Win Tickets to the Exhibition
We are delighted to have 2 free pairs of tickets to give away to 2 of our lucky readers. The usual cost of entry to the exhibition is €10 per person which includes entrance to the Olive Oil Museum and the Castelli Museum of Ceramics also within Loreto Aprutino. To enter simply “like” like this post on Facebook or Twitter. The 2 winners will be picked on Monday 10th July 2017.
How to Visit the Exhibition
OPENING HOURS Tuesday-Sunday, 10.00-13.00 and 18.00-21.00 | Group visits can be arranged outside these hours by appointment.
VENUE Palazzo Casamarte, Via del Baio, Loreto Aprutino (PE)
TICKET € 10,00 (in addition to the Michael Kenna exhibition, the ticket also includes admission to the Castelli Museum of Ceramics and the Museum of Olive Oil).

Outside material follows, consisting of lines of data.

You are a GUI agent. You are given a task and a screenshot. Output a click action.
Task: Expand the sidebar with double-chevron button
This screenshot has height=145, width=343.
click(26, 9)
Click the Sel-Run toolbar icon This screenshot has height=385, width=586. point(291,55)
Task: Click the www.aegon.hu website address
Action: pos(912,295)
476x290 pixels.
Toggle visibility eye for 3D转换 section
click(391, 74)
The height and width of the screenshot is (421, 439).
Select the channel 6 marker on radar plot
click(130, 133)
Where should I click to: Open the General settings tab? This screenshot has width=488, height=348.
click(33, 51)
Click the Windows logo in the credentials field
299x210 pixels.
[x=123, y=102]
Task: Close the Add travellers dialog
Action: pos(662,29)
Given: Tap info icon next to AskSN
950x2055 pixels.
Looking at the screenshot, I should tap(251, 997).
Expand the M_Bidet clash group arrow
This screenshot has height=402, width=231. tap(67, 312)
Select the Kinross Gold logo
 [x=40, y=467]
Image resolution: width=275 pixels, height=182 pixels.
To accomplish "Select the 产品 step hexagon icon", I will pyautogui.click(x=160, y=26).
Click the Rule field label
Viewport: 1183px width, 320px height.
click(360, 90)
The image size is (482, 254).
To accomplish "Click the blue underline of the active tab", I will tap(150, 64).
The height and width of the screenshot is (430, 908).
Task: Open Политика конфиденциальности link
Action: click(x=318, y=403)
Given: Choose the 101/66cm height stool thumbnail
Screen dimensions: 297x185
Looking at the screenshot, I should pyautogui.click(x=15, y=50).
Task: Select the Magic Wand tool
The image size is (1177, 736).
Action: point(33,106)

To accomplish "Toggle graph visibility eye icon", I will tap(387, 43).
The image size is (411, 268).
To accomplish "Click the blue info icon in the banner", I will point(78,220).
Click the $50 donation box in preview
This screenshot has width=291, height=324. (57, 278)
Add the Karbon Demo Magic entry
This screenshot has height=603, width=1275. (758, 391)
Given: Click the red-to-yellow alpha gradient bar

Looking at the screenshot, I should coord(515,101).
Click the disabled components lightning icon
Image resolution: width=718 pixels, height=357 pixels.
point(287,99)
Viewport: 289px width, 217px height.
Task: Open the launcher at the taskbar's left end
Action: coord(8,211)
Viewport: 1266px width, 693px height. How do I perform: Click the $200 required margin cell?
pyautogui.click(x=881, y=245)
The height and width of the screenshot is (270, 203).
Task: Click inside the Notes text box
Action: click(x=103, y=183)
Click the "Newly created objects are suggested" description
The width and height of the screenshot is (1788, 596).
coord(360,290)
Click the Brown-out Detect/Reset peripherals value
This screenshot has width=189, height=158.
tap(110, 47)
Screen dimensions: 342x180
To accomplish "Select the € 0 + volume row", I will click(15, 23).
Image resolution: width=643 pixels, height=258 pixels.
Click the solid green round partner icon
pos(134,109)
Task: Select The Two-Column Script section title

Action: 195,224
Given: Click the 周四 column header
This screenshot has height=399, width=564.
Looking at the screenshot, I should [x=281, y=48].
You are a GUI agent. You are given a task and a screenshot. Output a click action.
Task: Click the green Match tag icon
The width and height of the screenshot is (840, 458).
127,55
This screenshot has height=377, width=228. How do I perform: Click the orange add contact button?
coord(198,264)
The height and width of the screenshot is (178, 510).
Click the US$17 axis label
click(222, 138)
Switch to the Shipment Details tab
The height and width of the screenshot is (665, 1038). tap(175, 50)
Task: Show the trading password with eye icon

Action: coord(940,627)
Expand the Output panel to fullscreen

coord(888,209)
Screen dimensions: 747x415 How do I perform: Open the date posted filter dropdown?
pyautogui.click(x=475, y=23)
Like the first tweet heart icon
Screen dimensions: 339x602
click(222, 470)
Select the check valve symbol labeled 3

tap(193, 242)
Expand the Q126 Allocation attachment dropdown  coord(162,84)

Children up to 8 years enter free of charge.
REDUCED PRICE TICKETS € 7,00 (from 8 to 23 years – over 65 – groups of more than 10 people)
Abruzzo by Michael Kenna Bilingual (Italian/English), clothbound, slipcased, 30×32 cm, 80 pages. The monograph is published in conjunction with the exhibition. Printed in duotone on matt art paper, Abruzzo features 65 previously unpublished images. The work is curated by Vincenzo de Pompeis. 2,500 print copies. Published by Nazraeli Press. A Japanese Edition has been published simultaneously by Shuppan-Kyodosha.